Fui a verlo una noche. Me recibió con afecto y en pocos minutos desmontó, una por una, mis convicciones más arraigadas. Me habló de un nuevo nacimiento por el agua y el Espíritu y me abrió los ojos para que entendiera las Escrituras con una luz deslumbradora.
Ayer el Sanedrín lo juzgó y pidió su condena a muerte. Yo no fui convocado. Se reunieron por la noche como los delincuentes contraviniendo las disposiciones de la Torah y se abajaron hasta el punto de entregar en manos de los gentiles a un santo de nuestra raza. Yo sabía que Caifás es cobarde; ahora veo que también es impío y traidor.
Nunca me había acercado a un crucificado; pero hoy tenía que estar aquí, en el Gólgota. Necesitaba conocer la verdad con todas sus consecuencias mirando a los ojos del Maestro. Si esa verdad me llevara a la muerte, también yo moriría con el Nazareno.
Hace unos segundos, desde esta cátedra sangrante de la cruz, ha gritado las primeras palabras del Salmo: -Eli. Eli, lama sabachtani.

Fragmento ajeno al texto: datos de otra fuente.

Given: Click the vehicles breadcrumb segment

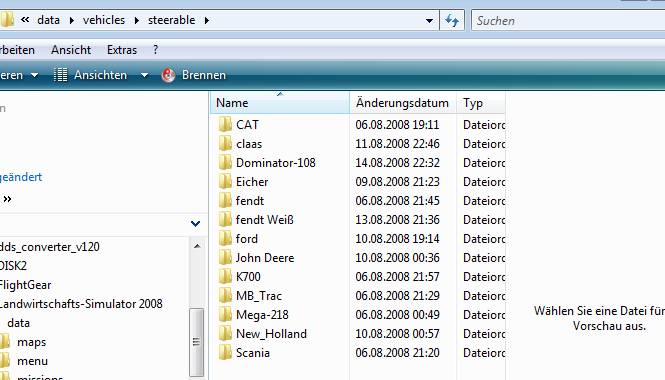Looking at the screenshot, I should (104, 20).
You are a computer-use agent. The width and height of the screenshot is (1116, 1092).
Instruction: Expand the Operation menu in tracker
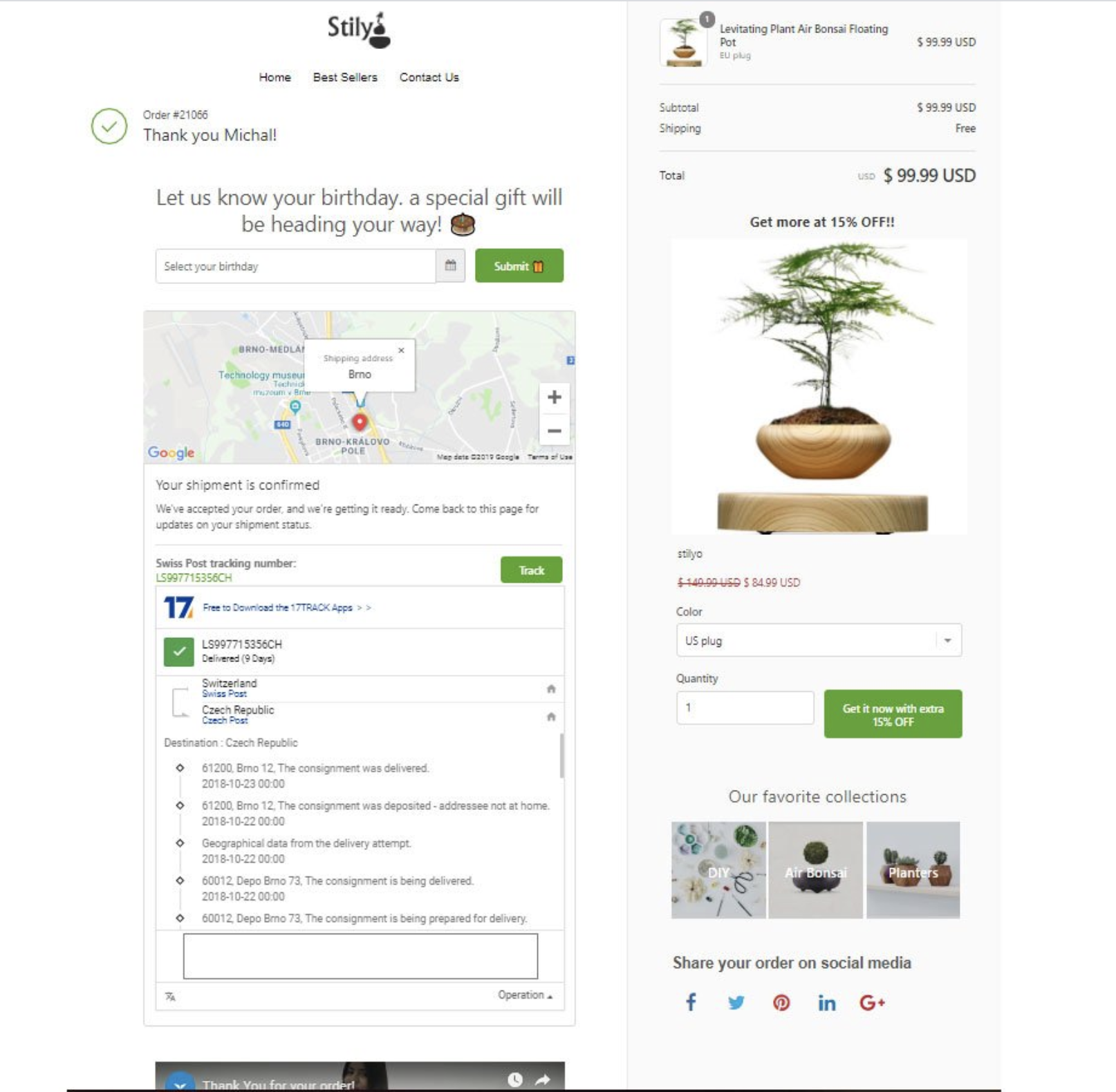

Si lo han oído los sacerdotes del templo, habrán temblado, como yo mismo. Jesús recitaba un canto que siempre habíamos interpretado como el lamento por las tribulaciones del pueblo de Israel. Nos equivocábamos: es el Mesías que describe su propia muerte en la Cruz y su triunfo final, que alcanzará a todas las naciones.
Dios mío, ¿por qué me has abandonado? ¿Por qué estás lejos de mi clamor y mis gemidos? Te invoco de día, y no respondes, de noche, y no encuentro descanso. (...)
Soy un gusano, no un hombre; la gente me escarnece y el pueblo me desprecia; los que me ven, se burlan de mí, hacen una mueca y mueven la cabeza diciendo: «Confió en el Señor, que él lo libre; que lo salve, si lo quiere tanto». (...)
Yo puedo contar todos mis huesos; ellos me miran con aire de triunfo, se reparten entre sí mi ropa y sortean mi túnica. (...)
Todos los que duermen en el sepulcro se postrarán en su presencia; todos los que bajaron a la tierra doblarán la rodilla ante él, y los que no tienen vida glorificarán su poder.
Hablarán del Señor a la generación futura, anunciarán su justicia a los que nacerán después, porque esta es la obra del Señor.
Yo, Nicodemo, doctor de la ley, fariseo y miembro del Sanedrín que ha rechazado al Cristo, doblo mi rodilla ante la Cruz de mi único Rabbí.